This at least is certain: that whatever of merit is to be recognised in transmitting those remains of classic literature which have reached our age, by far the larger share of that merit is due to the monasteries and monastic libraries. For a long period the monastic bodies stand all but alone as bookcollectors and book-preservers; and if it be true in some instances that their function was mainly that of passive instruments in handing on to posterity the collections of ancient authors which already existed, in others their active services are beyond all question; as those of the monks of St. Gall, detailed by Mr.
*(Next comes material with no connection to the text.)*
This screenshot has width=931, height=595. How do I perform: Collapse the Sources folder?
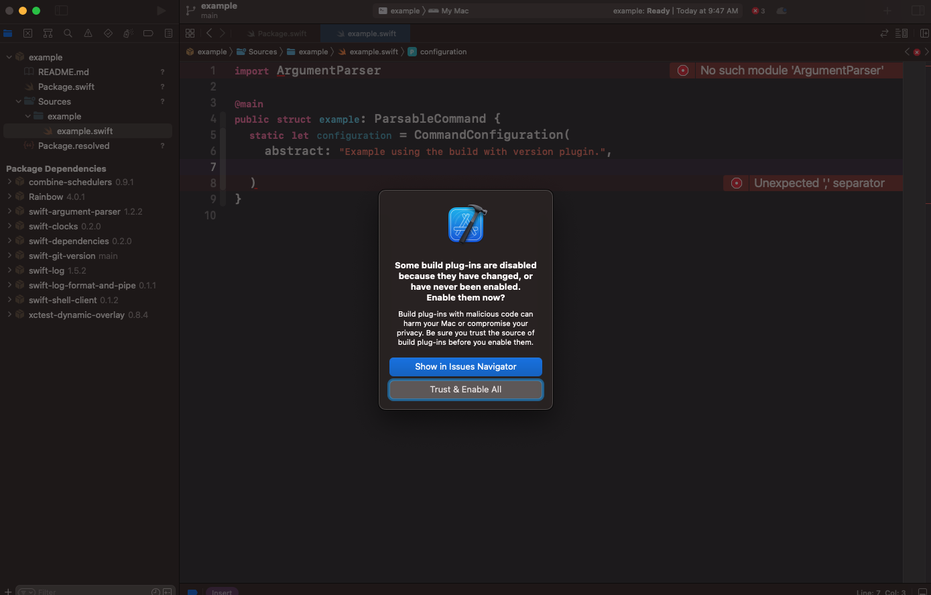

Botfield in the admirable Introduction to his Prefaces of the First Editions of Greek and Roman Classics.'t Without accepting unreservedly all Dr. Maitland's conclusions from the facts which he has brought together in his Dark Ages,' in reply to the strictures of Robertson, Hallam, and other writers on the middle ages, we cannot ignore the lifelike and truthful character of many of his pictures of medieval lovers of learning for learning's sake, nor regard his reply to the argument in evidence of the excessive rarity of books which these writers found on a few plainly exceptional instances of dearness, as other than perfectly conclusive. An impartial scrutiny of the medieval chronicles makes it plain that the commerce in books, like most other branches of trade, was maintained, in greater or less activity, throughout the entire period. It drew its supplies mainly from the monastic scriptoria, but in part also from certain literary centres, and especially the seats of the schools and universities; and although examples of extravagant prices for MSS, of great rarity or luxurious ornamentation, such as Robertson brings forward, may be culled without difficulty from the records of the time, it is equally beyond dispute that in what we may call the every-day department of the book-trade-in the text-books of the schools, and the practical, theological, ascetical, and philosophical literature of the age, the supply was steady; and the prices, though relatively of course far beyond the present value of the nominal sum, differed much less than is commonly imagined from those which were current for printed books nearly a century after the invention of printing.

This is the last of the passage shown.